Seems prudent to follow the X509SVIDParams pattern by either re-using the params message or introducing a new (similar) one?
This makes me wonder about #1190. Should we have a NewDownstreamJWKS RPC here? Or does that really belong in a Bundle API? Or, should we have an entirely separate API for "downstream" related needs? Overall, I think this looks great and makes a lot of sense. The canonical/attributed bits that poke through on the Attest call feels like it could use some attention... I do like that this proposal doesn't include too much of the "new language" however the fact that the only bit where it does poke through is the part that feels a little if-y gives me pause. |
Yeah, that is a little rough. Your musings about about returning a canonical identity even for attestors that don't support it might solve that. Attestors that don't support it could just generate a canonical identity with a UUID just to provide a single identity to use to authenticate with the server.
Yes. Good idea.
Whoops! This was left over from some other exploratory work around registering "identities" instead of the overly generic term "entry". I'll edit above.
SGTM Regarding Downstream stuff. I think I'd favor a separate API. That kind of an API does feel more user-centric than service-centric... I wonder how the following would feel:
|
Another advantage of splitting out NewX509SVID, is that it feels more natural to add a |
I guess # 1 could be done independently of # 2 attributed identities are backed by an entry and therefore the shape of each RPC would be the same. Having them separate could however lead to opportunities to optimize the "authorization" crawl that ensures the caller is authorized for the entry. |
After some discussion with @evan2645, I've removed the language from the Issuer API regarding canonical/attributed/delegated, etc (7c2c420). This allows us to move forward without locking into the new nomenclature. At the same time this new proposal should allow us to adopt the new nomenclature later through the addition of new RPCs without muddying the RPCs we want to use now for agents. |
Ok, the api-refactor-design branch on SPIRE has been updated with the latest design. The proto/spire/next directory contains the new API descriptions: https://github.com/spiffe/spire/tree/api-refactor-design/proto/spire/next The new APIs are: |
I've gone through the most recent set of protos (and not prior iterations). some of these are notes about the APIs, but at least in two cases there are some api nits based on underlying concerns around SPIRE.
|
If I call
will this delete it?
Only mildly concerned because there's an extra entry created by the CreateJoinToken RPC. Would be nice if DeleteAgent returned a bit more info (how many entries were deleted, maybe?). Edit: The comment on DeleteAgentRequest says it's a SPIFFE ID, but should that be an entry ID instead? This is what I mean by the API being too stringly-typed; easy to misuse this way. |
It would be nice if you could Delete with a filter, similar to how you List. |
That's a nice idea. Unless we somehow encoded the ID into the token itself (which may have some interesting metadata leak implications), it would require datastore schema and plugin changes, which means we wouldn't likely be able to implement that until 0.12.0. With the API as structured, that is something we could eventually introduce (and maybe provide a new bool field to opt into the new behavior so we stay compatible with older code).

Task to carry out = According to the API design discussion, which directory on the api-refactor-design branch holds the new API descriptions?

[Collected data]
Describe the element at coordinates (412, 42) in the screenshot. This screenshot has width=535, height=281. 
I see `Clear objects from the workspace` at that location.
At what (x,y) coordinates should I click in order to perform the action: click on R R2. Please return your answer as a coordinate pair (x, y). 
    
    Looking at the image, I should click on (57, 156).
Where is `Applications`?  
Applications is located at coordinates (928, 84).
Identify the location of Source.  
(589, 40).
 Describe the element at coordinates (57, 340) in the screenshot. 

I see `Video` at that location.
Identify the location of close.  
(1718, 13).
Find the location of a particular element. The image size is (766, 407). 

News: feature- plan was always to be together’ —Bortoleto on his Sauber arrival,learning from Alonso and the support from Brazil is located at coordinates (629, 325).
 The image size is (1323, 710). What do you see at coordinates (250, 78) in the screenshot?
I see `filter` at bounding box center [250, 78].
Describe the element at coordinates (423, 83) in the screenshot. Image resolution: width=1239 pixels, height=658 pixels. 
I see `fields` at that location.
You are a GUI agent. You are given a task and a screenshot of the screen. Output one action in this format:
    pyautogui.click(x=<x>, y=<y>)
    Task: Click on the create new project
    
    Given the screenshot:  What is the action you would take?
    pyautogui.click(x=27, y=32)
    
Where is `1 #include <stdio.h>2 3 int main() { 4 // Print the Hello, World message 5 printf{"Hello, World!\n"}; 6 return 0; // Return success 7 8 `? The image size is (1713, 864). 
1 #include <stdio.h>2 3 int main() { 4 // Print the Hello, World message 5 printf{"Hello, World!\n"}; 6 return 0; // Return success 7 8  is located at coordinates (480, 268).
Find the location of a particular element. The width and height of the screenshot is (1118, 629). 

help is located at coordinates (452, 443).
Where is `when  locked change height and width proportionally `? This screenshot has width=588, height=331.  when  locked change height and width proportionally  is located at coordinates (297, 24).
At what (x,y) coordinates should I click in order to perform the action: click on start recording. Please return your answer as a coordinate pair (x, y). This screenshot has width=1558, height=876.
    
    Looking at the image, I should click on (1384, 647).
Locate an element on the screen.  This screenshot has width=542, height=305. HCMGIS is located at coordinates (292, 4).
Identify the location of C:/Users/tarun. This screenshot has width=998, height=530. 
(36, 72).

Written solution = proto/spire/next